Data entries
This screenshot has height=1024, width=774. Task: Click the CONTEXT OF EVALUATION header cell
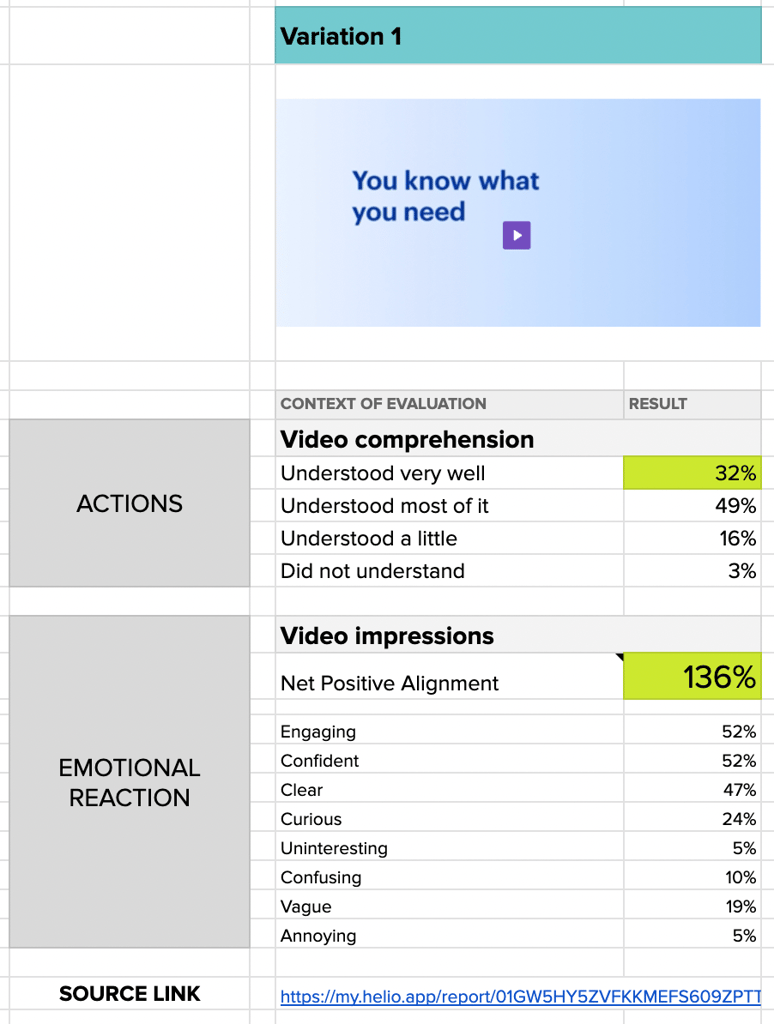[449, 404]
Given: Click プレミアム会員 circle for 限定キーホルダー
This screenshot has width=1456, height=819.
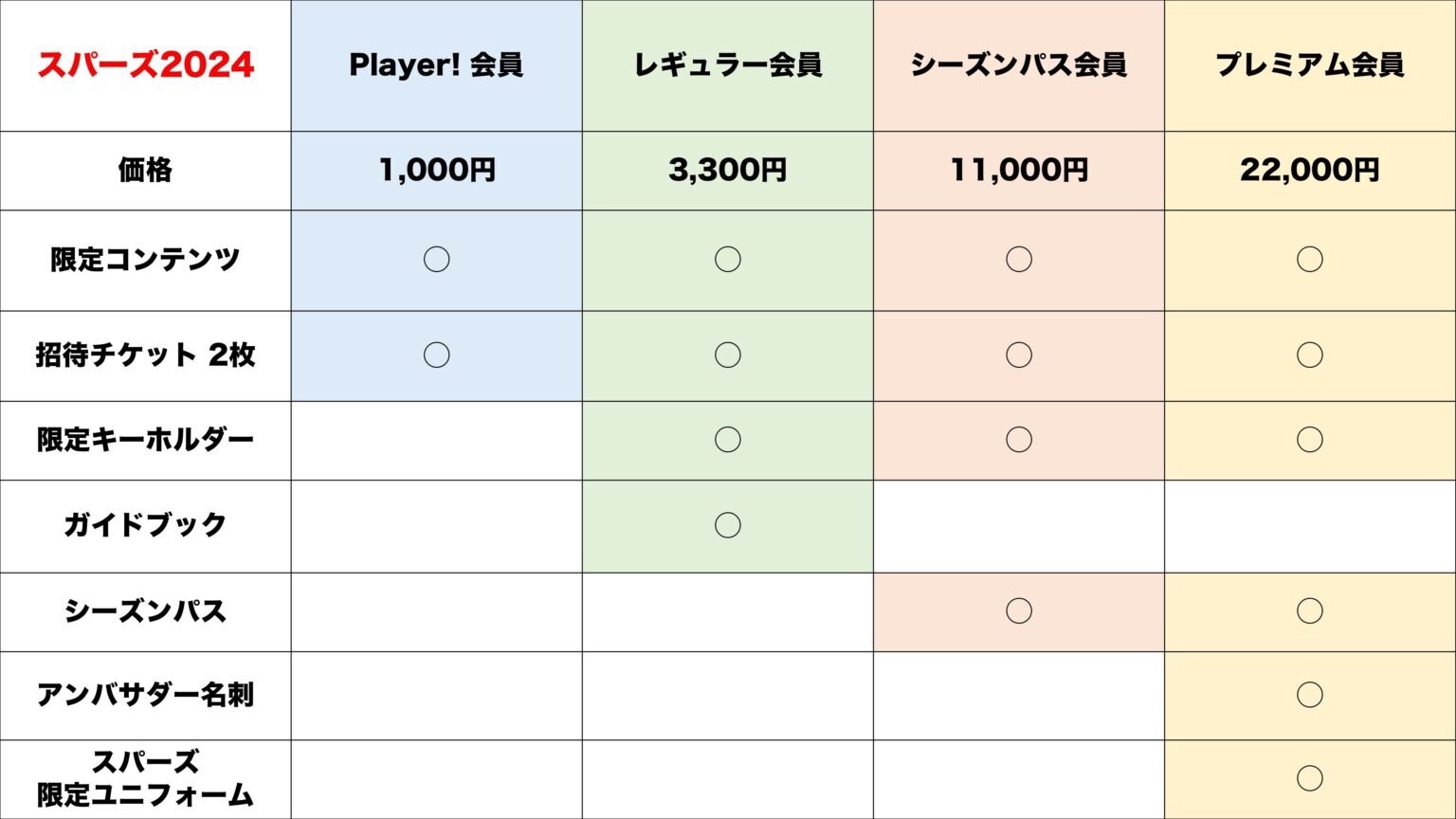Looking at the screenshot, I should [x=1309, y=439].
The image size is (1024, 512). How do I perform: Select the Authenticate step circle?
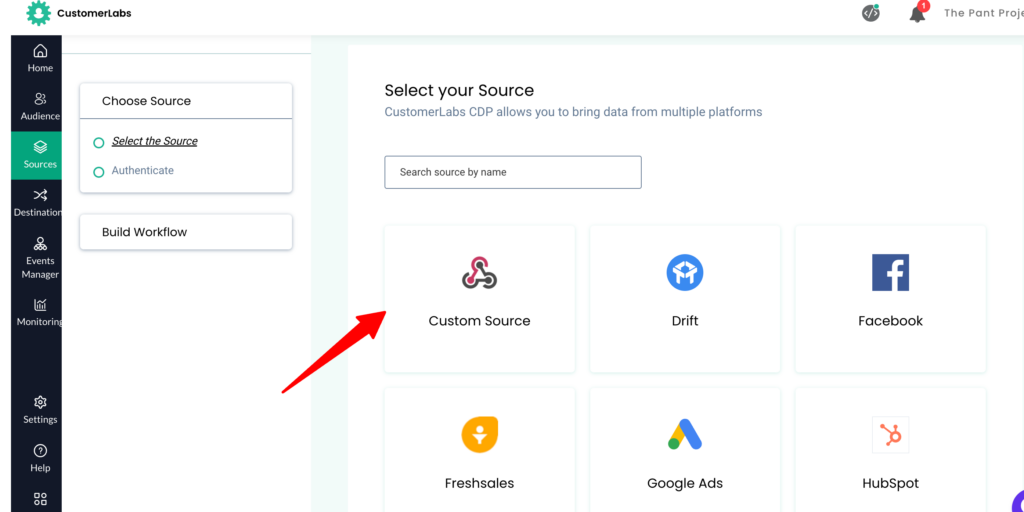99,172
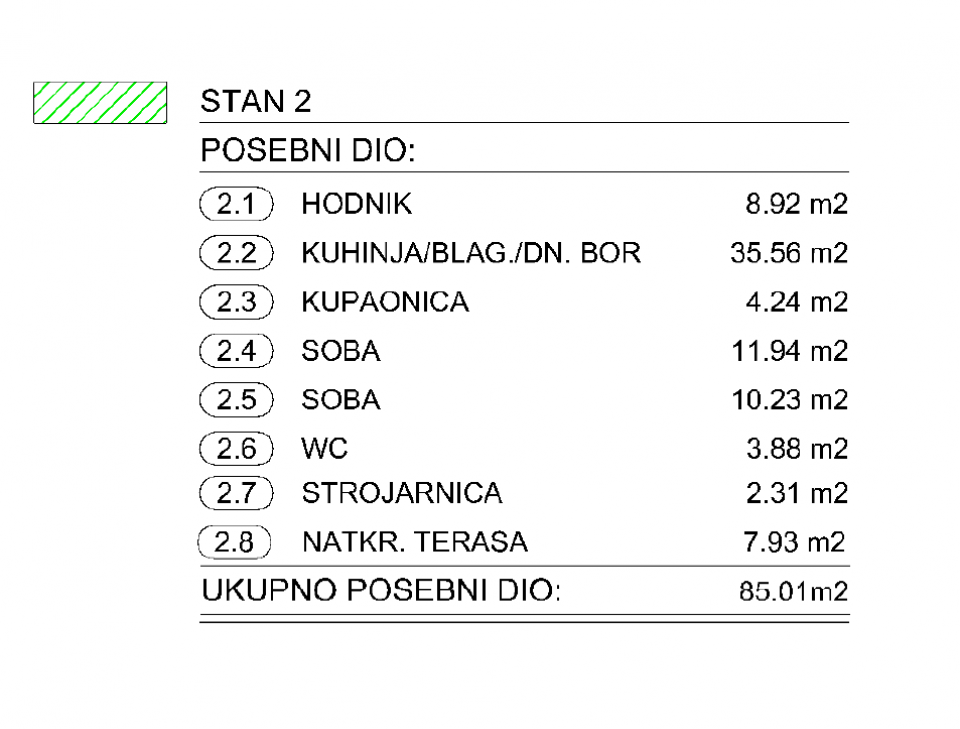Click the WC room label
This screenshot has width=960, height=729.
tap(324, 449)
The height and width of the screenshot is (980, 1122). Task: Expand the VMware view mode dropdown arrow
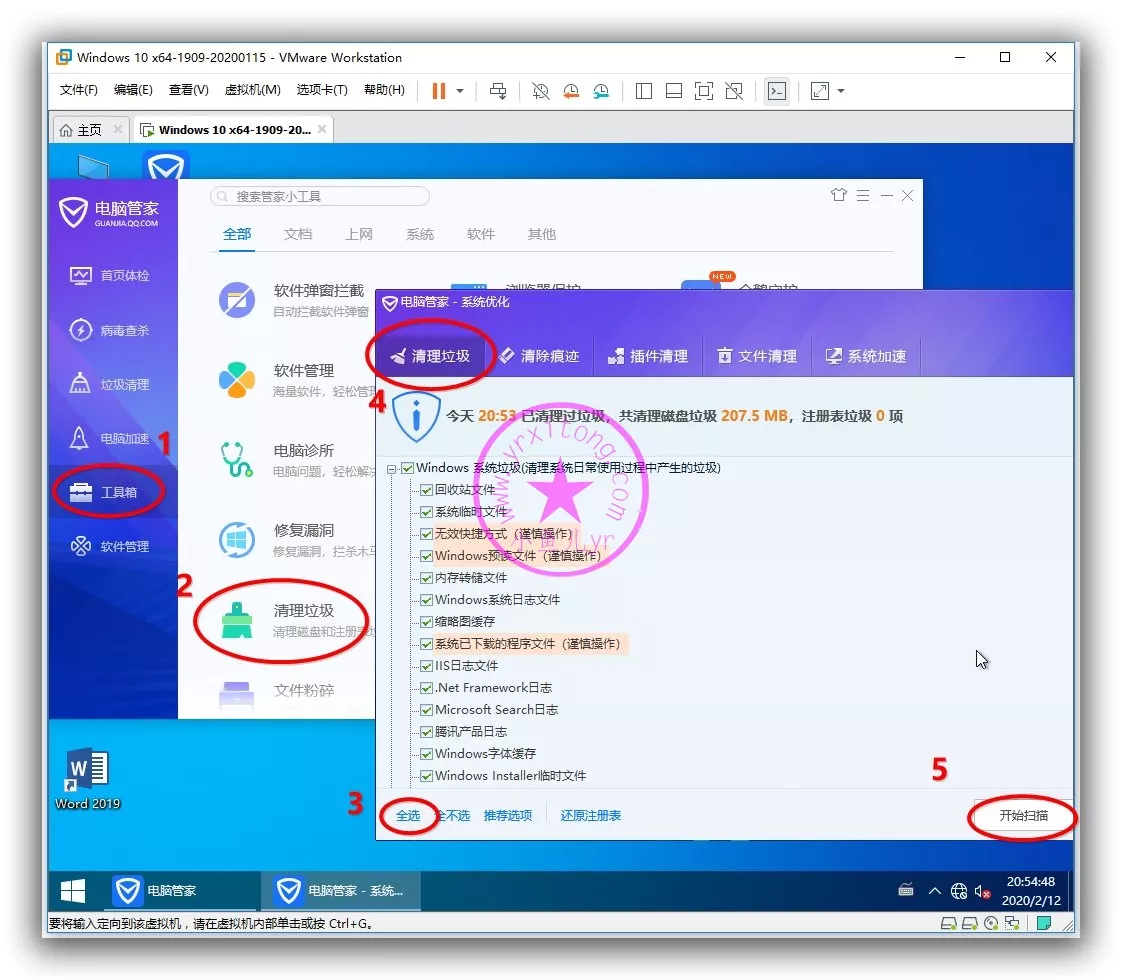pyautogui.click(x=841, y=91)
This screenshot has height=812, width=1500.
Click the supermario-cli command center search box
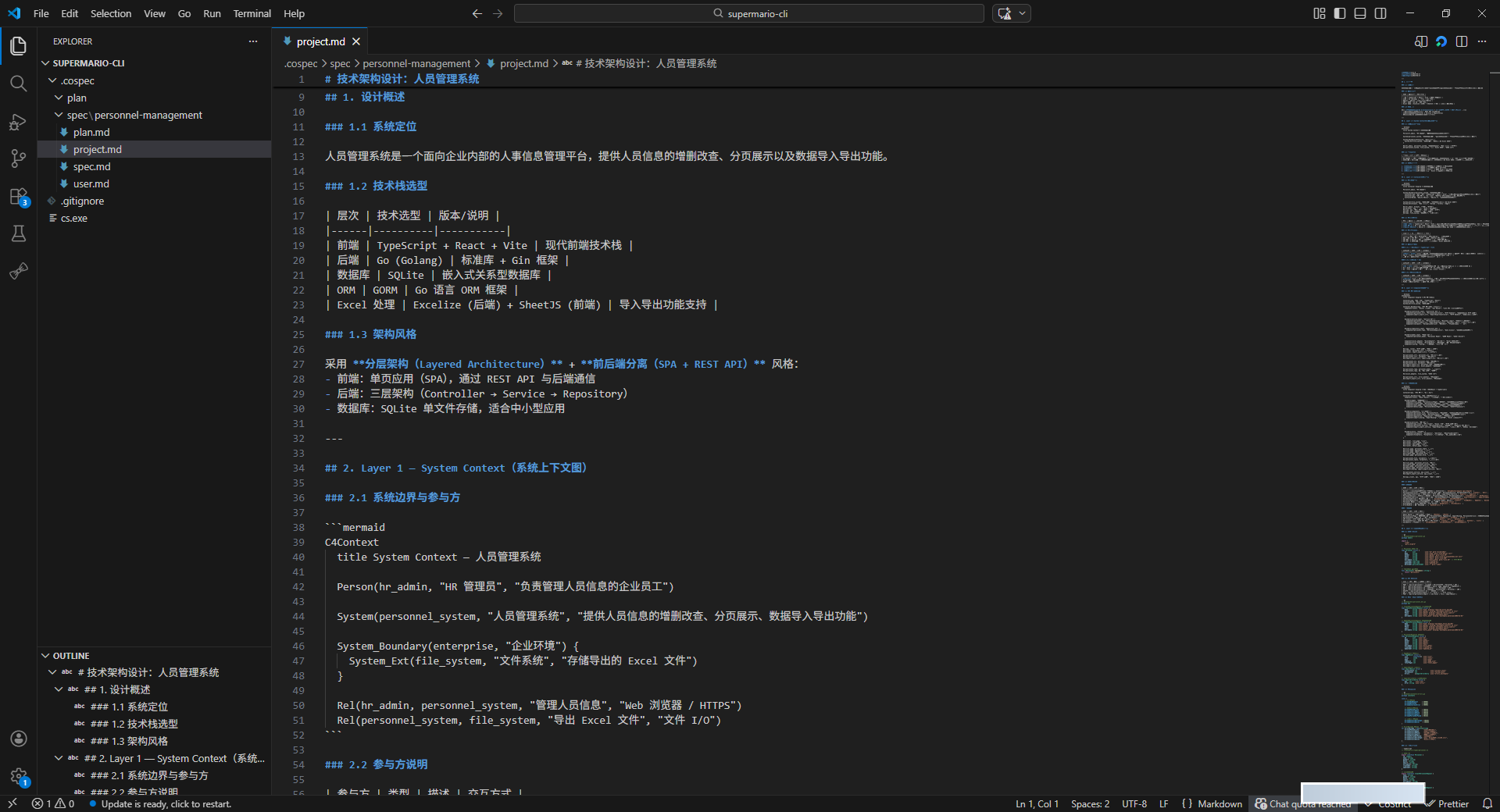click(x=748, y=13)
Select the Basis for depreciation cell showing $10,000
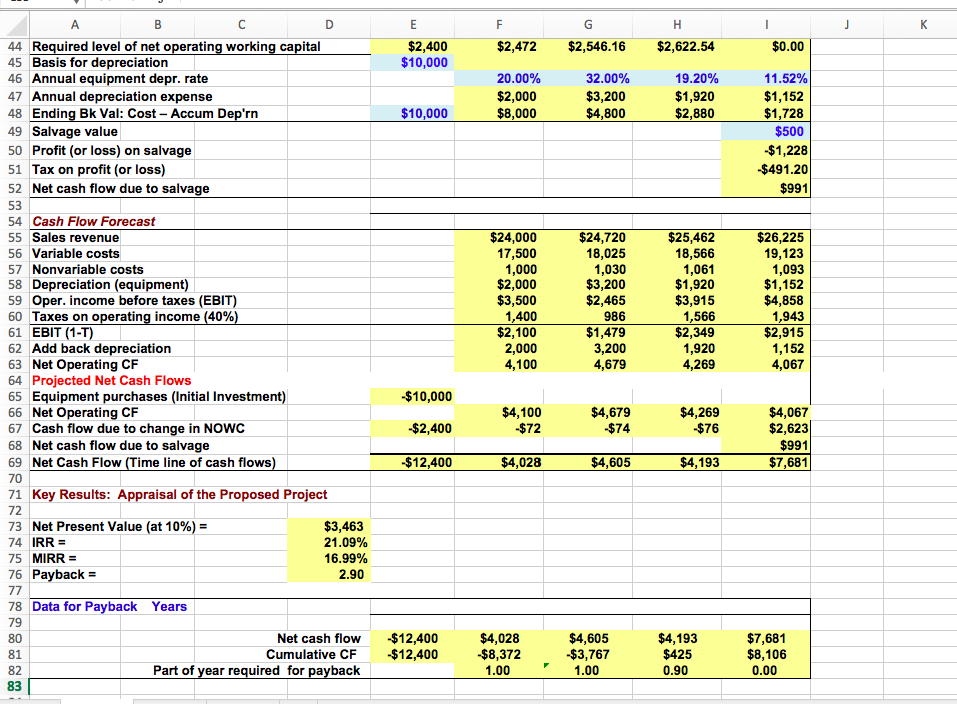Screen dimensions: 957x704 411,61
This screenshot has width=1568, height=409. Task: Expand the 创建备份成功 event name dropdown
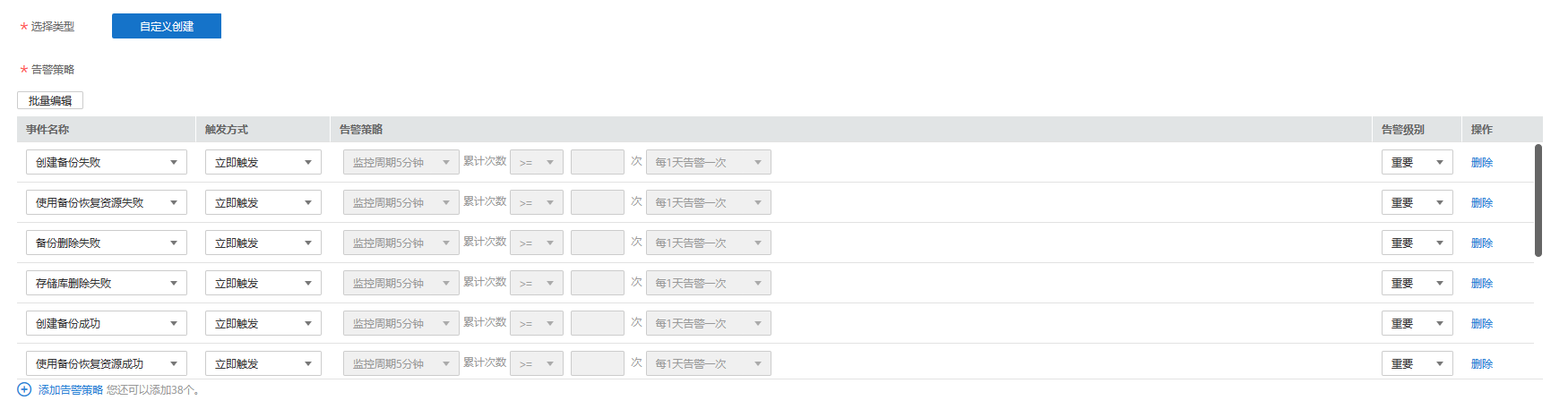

**DESCRIPTION OF THE TASK:**
Write the lines above out again exactly, excluding every picture.

**EXERCISE ANSWER:**
This screenshot has height=1024, width=774. Task: Click the CONTEXT OF EVALUATION header cell
[449, 404]
Given: Click プレミアム会員 circle for 限定キーホルダー
This screenshot has width=1456, height=819.
Looking at the screenshot, I should [x=1309, y=439].
The image size is (1024, 512). How do I perform: Select the Authenticate step circle?
99,172
Click the WC room label
This screenshot has width=960, height=729.
tap(324, 449)
The height and width of the screenshot is (980, 1122). Task: Expand the VMware view mode dropdown arrow
pyautogui.click(x=841, y=91)
This screenshot has height=812, width=1500.
Click the supermario-cli command center search box
click(x=748, y=13)
Select the Basis for depreciation cell showing $10,000
Screen dimensions: 957x704 411,61
This screenshot has width=1568, height=409. Task: Expand the 创建备份成功 event name dropdown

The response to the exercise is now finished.